* To be done *
Copy out the material below, substituting "Start" for every instance of "Home". Leave everything else as it is.
>> begin Data rows
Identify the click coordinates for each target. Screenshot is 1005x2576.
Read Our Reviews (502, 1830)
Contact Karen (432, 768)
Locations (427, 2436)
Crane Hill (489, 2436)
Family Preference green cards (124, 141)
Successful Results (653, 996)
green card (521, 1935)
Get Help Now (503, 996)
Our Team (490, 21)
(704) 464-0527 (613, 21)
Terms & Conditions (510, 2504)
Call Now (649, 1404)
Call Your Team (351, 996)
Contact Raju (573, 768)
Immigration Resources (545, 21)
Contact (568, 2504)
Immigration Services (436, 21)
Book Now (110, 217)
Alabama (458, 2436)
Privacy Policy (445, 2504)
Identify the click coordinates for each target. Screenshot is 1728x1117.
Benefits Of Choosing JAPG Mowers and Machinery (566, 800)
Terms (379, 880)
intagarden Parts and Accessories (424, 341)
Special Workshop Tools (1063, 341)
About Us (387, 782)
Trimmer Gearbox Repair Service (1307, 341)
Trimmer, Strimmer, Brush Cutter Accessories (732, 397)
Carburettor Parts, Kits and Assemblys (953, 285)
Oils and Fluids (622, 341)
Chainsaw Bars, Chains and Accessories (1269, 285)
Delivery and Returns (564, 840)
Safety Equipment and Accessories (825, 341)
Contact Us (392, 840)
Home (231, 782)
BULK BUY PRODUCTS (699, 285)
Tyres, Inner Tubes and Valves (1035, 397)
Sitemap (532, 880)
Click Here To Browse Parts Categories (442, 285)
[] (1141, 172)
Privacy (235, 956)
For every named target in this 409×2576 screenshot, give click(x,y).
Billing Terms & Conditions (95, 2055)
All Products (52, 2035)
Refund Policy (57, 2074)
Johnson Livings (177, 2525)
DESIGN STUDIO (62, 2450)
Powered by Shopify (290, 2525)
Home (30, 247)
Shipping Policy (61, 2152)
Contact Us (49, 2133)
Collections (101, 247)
>> end Data rows
* Exercise response *
Identify the click coordinates for each target. Screenshot is 1005x2576.
Read Our Reviews (502, 1830)
Contact Karen (432, 768)
Locations (427, 2436)
Crane Hill (489, 2436)
Family Preference green cards (124, 141)
Successful Results (653, 996)
green card (521, 1935)
Get Help Now (503, 996)
Our Team (490, 21)
(704) 464-0527 (613, 21)
Terms & Conditions (510, 2504)
Call Now (649, 1404)
Call Your Team (351, 996)
Contact Raju (573, 768)
Immigration Resources (545, 21)
Contact (568, 2504)
Immigration Services (436, 21)
Book Now (110, 217)
Alabama (458, 2436)
Privacy Policy (445, 2504)
Identify the click coordinates for each target. Screenshot is 1728x1117.
Benefits Of Choosing JAPG Mowers and Machinery (566, 800)
Terms (379, 880)
intagarden Parts and Accessories (424, 341)
Special Workshop Tools (1063, 341)
About Us (387, 782)
Trimmer Gearbox Repair Service (1307, 341)
Trimmer, Strimmer, Brush Cutter Accessories (732, 397)
Carburettor Parts, Kits and Assemblys (953, 285)
Oils and Fluids (622, 341)
Chainsaw Bars, Chains and Accessories (1269, 285)
Delivery and Returns (564, 840)
Safety Equipment and Accessories (825, 341)
Contact Us (392, 840)
Start (231, 782)
BULK BUY PRODUCTS (699, 285)
Tyres, Inner Tubes and Valves (1035, 397)
Sitemap (532, 880)
Click Here To Browse Parts Categories (442, 285)
[] (1141, 172)
Privacy (235, 956)
For every named target in this 409×2576 screenshot, give click(x,y).
Billing Terms & Conditions (95, 2055)
All Products (52, 2035)
Refund Policy (57, 2074)
Johnson Livings (177, 2525)
DESIGN STUDIO (62, 2450)
Powered by Shopify (290, 2525)
Start (30, 247)
Shipping Policy (61, 2152)
Contact Us (49, 2133)
Collections (101, 247)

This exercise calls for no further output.